## Instructions
1 > According to the WRIT results excerpt, by what percentage did total revenues for the six months ended June 30, 1997 increase over the first six months of 1996?
2 > Using the WRIT results excerpt, explain why industrial distribution center revenues and operating income rose 46.4% and 42.5% in the second quarter of 1997 compared with the second quarter of 1996.

## Passage to read
Comparing those apartment buildings owned by WRIT for the entire second 
quarter of 1996 to their results in the second quarter of 1997, revenue and 
operating income increased 2.2% and 2.0% respectively, over the second 
quarter of 1996. The increases in revenues and operating income were due 
primarily to increased rental rates for the group, offset partially by 
increased vacancy at 3801 Connecticut Avenue, Country Club Towers and Walker 
House.  

For the second quarter of 1997, WRIT's industrial distribution center 
revenues and operating income increased 46.4% and 42.5% respectively, over 
the second quarter of 1996. This was due primarily to the acquisitions in 
October 1996 of the Alban business center and in December 1996 of the Earhart 
Building and also the acquisition in March 1997 of Ammendale Technology Park 
I and II, partially offset by increased bad debt and decreased recoveries. 
Comparing those industrial distribution centers owned by WRIT for the entire 
second quarter of 1996 to their same results in the second quarter of 1997, 
revenue and operating income decreased 3.5% and 4.6% respectively, from the 
second quarter of 1996. These decreases are primarily due to increased bad 
debt and decreased recoveries.

                                       11


 
      ITEM 2. MANAGEMENT'S DISCUSSION AND ANALYSIS OF FINANCIAL CONDITION
                           AND RESULTS OF OPERATIONS
 
REAL ESTATE RENTAL REVENUE: Six Months Ended June 30, 1997 Compared to the 
Six Months Ended June 30, 1996
 
Total revenues for the six months ended June 30, 1997 increased 23.2% ($7.1 
million) to $37.6 million from $30.5 million in the first six months of 1996.
 
For the first six months of 1997, WRIT's office building revenue increased 
25.8% and operating income increased 26.6% over the first six months of 1996. 
These increases were due primarily to the acquisitions of the Maryland Trade 
Center I and II office buildings in May 1996, the expansion of 7700 Leesburg 
Pike in December 1996 and increases in occupancy at the 1901 Pennsylvania 
Avenue and the 51 Monroe Street office buildings. Comparing those office 
buildings owned by WRIT for the entire first six months of 1996 to their 
results in the first six months of 1997, revenues and operating income 
increased 7.0% and 7.1% respectively, over the first six months of 1996. 
These increases were due primarily to the expansion of 7700 Leesburg Pike in 
December 1996 and increases in occupancy at the 1901 Pennsylvania Avenue and 
51 Monroe Street office buildings
 
For the first six months of 1997, WRIT's shopping center revenues increased 
2.7% and operating income increased 7.3% over the first six months of 1996.

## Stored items

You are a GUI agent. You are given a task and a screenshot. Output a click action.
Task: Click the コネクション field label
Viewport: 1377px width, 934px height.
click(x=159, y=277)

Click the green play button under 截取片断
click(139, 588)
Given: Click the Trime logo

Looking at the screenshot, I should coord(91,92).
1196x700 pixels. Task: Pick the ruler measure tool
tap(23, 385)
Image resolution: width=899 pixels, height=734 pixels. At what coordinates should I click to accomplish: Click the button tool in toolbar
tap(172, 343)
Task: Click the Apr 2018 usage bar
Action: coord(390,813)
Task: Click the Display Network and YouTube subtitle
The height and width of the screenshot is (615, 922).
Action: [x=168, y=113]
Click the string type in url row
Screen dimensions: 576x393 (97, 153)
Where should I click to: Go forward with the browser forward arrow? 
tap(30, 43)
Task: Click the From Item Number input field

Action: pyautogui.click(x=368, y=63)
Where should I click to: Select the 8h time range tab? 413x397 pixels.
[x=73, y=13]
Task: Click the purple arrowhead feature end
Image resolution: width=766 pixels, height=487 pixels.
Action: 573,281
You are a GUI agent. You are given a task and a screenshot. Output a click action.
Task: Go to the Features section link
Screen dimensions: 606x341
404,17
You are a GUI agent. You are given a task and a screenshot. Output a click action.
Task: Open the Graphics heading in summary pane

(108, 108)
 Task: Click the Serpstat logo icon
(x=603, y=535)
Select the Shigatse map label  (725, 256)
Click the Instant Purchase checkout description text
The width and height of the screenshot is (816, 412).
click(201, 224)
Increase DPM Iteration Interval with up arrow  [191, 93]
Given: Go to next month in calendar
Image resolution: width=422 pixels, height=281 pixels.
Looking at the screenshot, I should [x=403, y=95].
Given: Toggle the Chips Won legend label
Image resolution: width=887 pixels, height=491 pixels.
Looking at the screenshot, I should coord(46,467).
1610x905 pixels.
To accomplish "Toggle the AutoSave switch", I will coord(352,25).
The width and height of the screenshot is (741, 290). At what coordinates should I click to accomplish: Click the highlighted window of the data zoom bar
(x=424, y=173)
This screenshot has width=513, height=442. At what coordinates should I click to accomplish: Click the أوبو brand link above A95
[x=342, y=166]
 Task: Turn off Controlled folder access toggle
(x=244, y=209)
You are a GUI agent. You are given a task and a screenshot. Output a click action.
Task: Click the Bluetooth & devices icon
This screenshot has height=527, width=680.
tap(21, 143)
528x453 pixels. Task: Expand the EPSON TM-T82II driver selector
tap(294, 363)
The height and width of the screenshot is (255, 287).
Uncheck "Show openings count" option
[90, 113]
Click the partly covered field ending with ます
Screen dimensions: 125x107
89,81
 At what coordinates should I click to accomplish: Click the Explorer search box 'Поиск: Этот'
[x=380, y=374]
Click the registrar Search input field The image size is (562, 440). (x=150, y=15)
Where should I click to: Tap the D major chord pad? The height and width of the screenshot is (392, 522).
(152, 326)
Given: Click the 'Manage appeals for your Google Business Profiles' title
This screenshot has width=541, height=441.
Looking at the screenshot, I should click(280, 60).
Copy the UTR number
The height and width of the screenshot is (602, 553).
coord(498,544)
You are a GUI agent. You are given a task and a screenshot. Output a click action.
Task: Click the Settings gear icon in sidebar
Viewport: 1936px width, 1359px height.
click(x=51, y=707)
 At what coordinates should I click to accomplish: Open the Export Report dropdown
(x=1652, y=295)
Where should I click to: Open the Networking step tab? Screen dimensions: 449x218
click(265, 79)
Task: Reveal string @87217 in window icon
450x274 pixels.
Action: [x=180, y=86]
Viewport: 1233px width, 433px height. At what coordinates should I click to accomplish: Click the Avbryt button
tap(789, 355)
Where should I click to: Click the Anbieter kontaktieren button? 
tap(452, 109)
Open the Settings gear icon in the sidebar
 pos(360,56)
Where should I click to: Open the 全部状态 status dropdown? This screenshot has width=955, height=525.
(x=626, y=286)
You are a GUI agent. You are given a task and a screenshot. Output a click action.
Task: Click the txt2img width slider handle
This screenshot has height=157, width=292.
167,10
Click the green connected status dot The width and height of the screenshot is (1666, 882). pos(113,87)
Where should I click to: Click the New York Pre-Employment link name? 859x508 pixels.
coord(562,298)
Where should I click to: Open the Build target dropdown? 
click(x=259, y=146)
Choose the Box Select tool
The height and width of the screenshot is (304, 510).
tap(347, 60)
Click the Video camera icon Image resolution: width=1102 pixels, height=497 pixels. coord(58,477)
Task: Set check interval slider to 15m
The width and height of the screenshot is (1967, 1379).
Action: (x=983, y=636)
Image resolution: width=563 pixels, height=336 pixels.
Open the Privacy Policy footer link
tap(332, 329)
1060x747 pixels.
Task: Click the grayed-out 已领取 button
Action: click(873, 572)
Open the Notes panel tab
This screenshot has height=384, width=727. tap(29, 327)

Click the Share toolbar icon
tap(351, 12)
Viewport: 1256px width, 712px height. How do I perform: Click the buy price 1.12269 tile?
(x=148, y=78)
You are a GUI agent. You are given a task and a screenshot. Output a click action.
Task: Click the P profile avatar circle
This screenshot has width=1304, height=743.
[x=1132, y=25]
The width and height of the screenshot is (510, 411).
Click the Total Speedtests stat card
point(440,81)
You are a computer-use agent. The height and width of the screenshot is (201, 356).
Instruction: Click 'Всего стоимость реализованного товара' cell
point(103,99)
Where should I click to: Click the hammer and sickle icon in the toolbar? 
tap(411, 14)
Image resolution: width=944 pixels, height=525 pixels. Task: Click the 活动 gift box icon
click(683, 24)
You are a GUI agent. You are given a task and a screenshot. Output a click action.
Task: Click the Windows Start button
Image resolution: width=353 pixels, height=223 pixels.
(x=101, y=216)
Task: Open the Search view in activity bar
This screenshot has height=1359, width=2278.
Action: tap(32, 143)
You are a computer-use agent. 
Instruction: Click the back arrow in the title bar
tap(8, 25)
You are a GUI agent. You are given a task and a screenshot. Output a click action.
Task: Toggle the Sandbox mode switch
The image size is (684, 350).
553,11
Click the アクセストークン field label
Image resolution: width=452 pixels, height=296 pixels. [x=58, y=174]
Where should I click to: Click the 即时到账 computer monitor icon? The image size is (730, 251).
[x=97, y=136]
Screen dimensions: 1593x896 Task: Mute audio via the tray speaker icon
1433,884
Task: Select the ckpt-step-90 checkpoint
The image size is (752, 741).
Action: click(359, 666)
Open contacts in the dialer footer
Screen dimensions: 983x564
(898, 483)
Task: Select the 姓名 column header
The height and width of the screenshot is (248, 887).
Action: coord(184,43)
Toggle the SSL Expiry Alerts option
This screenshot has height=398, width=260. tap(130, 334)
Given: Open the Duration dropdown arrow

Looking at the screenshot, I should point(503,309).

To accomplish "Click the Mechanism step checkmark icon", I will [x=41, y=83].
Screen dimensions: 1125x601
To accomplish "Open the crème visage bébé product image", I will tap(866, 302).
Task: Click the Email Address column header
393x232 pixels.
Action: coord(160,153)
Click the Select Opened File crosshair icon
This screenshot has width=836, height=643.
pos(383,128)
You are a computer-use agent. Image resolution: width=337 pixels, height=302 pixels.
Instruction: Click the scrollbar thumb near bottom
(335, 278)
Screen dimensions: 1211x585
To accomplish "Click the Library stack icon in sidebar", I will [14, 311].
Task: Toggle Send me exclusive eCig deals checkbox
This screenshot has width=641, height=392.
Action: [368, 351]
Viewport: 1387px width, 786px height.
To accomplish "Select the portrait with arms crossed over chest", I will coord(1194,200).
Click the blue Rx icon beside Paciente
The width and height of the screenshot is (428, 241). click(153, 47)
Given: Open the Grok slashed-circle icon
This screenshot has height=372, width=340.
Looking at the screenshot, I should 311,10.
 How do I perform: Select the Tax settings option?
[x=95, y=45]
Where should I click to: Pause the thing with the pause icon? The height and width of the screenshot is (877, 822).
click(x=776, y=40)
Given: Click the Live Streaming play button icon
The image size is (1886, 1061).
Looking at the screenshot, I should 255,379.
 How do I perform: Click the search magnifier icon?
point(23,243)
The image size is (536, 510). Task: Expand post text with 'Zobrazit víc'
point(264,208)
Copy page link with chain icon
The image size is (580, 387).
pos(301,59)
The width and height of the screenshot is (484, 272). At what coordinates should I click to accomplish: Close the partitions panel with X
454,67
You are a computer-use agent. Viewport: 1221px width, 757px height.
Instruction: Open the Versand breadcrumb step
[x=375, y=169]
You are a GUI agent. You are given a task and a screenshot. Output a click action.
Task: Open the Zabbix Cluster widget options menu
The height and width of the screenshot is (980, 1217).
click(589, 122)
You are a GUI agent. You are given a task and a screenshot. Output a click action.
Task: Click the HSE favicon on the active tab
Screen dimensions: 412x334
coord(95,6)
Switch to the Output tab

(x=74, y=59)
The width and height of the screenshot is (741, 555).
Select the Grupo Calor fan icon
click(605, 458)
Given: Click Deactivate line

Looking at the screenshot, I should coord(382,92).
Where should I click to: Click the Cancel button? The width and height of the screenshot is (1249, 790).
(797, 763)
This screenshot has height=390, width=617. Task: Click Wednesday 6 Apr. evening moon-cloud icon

## Task responses
1 > Total revenues increased 23.2% ($7.1 million), from $30.5 million to $37.6 million.

2 > The increases were due primarily to the acquisitions of the Alban business center in October 1996, the Earhart Building in December 1996, and Ammendale Technology Park I and II in March 1997. Increased bad debt and decreased recoveries partially offset these gains.